Correlation harvesting in the presence of Unruh and Hawking effects

Abstract

Quantum field theory (QFT) in curved spacetime is a study of quantum fields under the influence of the relativistic motion of particles or spacetime curvature. The famous outcomes of this subject are the Unruh and Hawking effects. The Unruh effect claims that a uniformly accelerating atom (people in the community tend to use a model called the Unruh-DeWitt (UDW) particle detector, which is a two-level quantum system coupled to a quantum field) thermalizes even though an inertial observer sees no particles. That is, an acceleration motion excites the internal degree of freedom of the atom in such a way that the atom experiences as if it is immersed in a thermal bath. The Hawking effect is a phenomenon where a black hole radiates thermal quanta. If one puts a UDW detector outside an event horizon, then it also perceives thermality. Both the Unruh and Hawking effects show thermality, which is the core theme of this thesis.

In recent years, a protocol called entanglement harvesting has attracted great interest. Entanglement harvesting utilizes multiple UDW detectors to extract (or ‘harvest’) entanglement pre-existed in a quantum field. The extracted entanglement is influenced by the geometry of spacetime and the trajectories of UDW detectors. One can also extract other types of correlations, and so we collectively call this the correlation harvesting protocol. In this thesis, we examine how thermal effects influence the ability of correlation harvesting. In a previous study, the case of two inertial UDW detectors coupled to a thermal quantum field was investigated. It was shown that as the temperature of the field increases, the extracted entanglement between the detectors decreases while the quantum mutual information (the total correlations including classical and quantum correlations) increases.

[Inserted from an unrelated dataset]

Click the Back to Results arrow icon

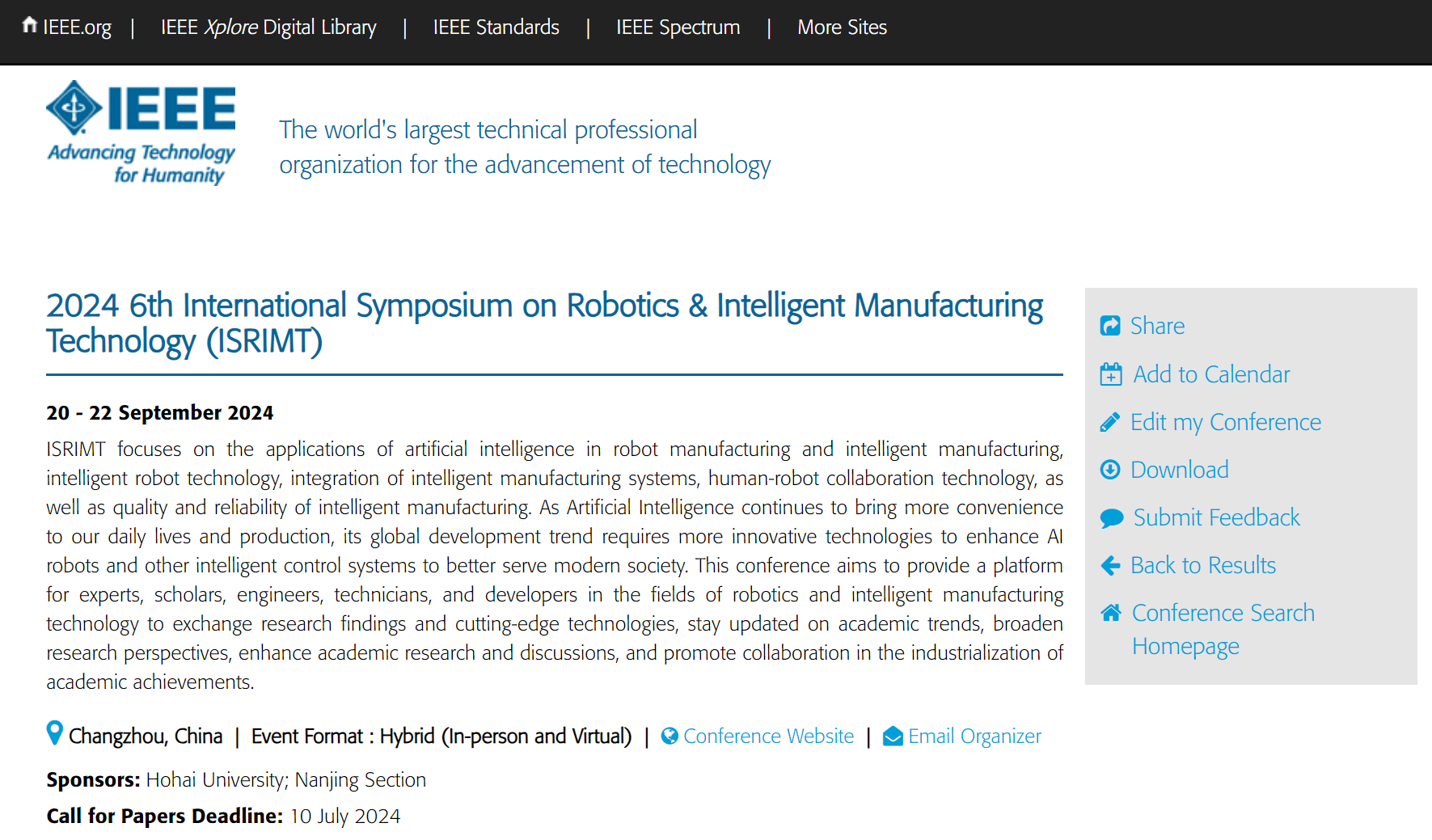(1111, 565)
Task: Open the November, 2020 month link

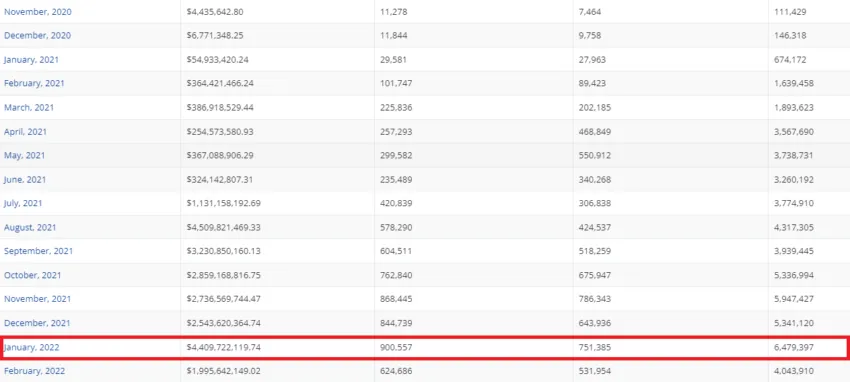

Since a single detector in uniform acceleration motion or hovering near a black hole experiences thermality as if it is immersed in a thermal quantum field, it is natural to ask if harvested correlations also behave in the same manner. In contrast, we show that (i) the Unruh temperature of uniformly accelerating detectors prevents the detectors from extracting any correlations at the high temperatures, i.e., even the quantum mutual information vanishes at the extreme Unruh temperatures; (ii) high black hole temperatures also prevent the detectors from harvesting correlations, and this is no exception even for tripartite entanglement; and (iii) freely falling detectors in a black hole spacetime are less affected by this, and they have no trouble extracting correlations from the field even when detectors are causally disconnected by an event horizon.